Bab 33

29.7K 2.6K 113
                                        

'SAH'

Kata itu masih terngiang terus di otakku. Satu kata yang merubah statusku dari yang tadinya single jadi menikah. Dari yang tadinya apa-apa sendiri harus mulai rela berbagi. Jujur saja, hari ini rasanya seperti mimpi. Dan andai ini benar-benar mimpi, aku tidak ingin bangun. Hoho!

Hari ini rasanya sangat panjang sampai rasanya aku tidak bisa menceritakan detailnya pada kalian. Pada intinya semua berjalan lancar dan yang paling membuatku lega setengah mati adalah ijab qabul yang selesai hanya dalam satu tarikan napas. Huhu!

Dan sekarang disinilah aku, berdiri di depan gerbang rumah 'baru' sambil melambai ke arah mobil ayah yang mulai terlihat mengecil karena jarak yang semakin jauh.

" Ayo masuk." Satu tangan besar mendarat di bahu kiriku. Aku mendongak dan tanpa sadar aku sedikit menelan ludah, canggung.

" I-iya."

Aku menarik koper kecil sementara Pak Razan menarik koper yang berukuran besar. Eh boleh nggak sih manggil suami pakai pak? Sebenernya aku mulai membiasakan manggil mas sejak resepsi tadi.
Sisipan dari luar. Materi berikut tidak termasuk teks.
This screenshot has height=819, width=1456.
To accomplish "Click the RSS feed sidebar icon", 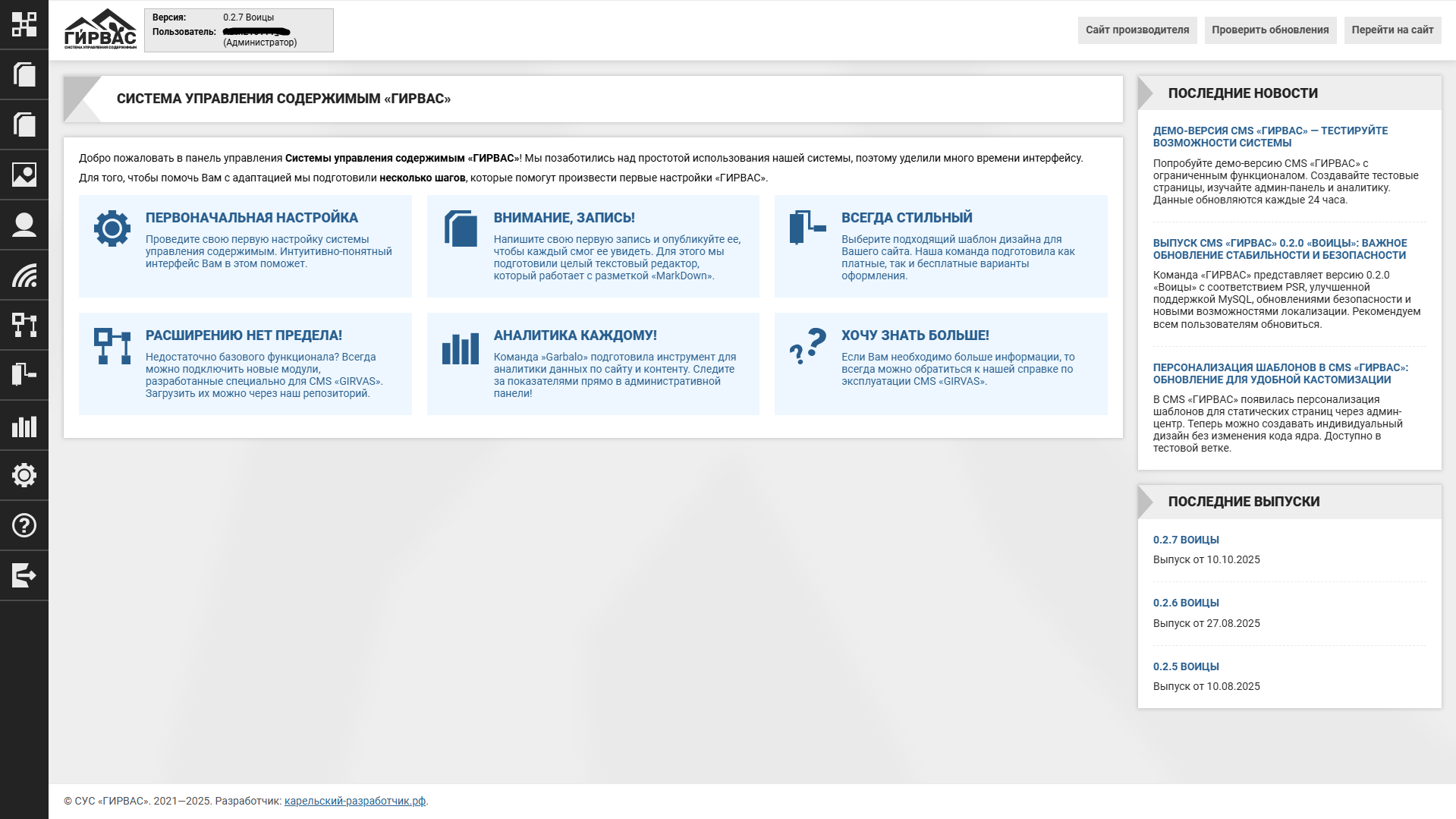I will click(x=24, y=275).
Tapi rasanya masih canggung banget.

" Dell, kamarnya diatas." Pak ---eh Mas Razan menahan tanganku ketika aku hendak berjalan ke arah kamar yang beberapa bulan lalu pernah aku masuki. Oke, mulai sekarang aku harus benar-benar membiasakan diri manggil mas, bukan pak. Panggilan pak hanya berlaku ketika kami di kantor.

" Eh pindah?" Tanyaku bingung.

" Iya. Yang diatas lebih luas, ranjangnya juga lebih gede. Sengaja emang mau dipakai kalau aku udah punya istri."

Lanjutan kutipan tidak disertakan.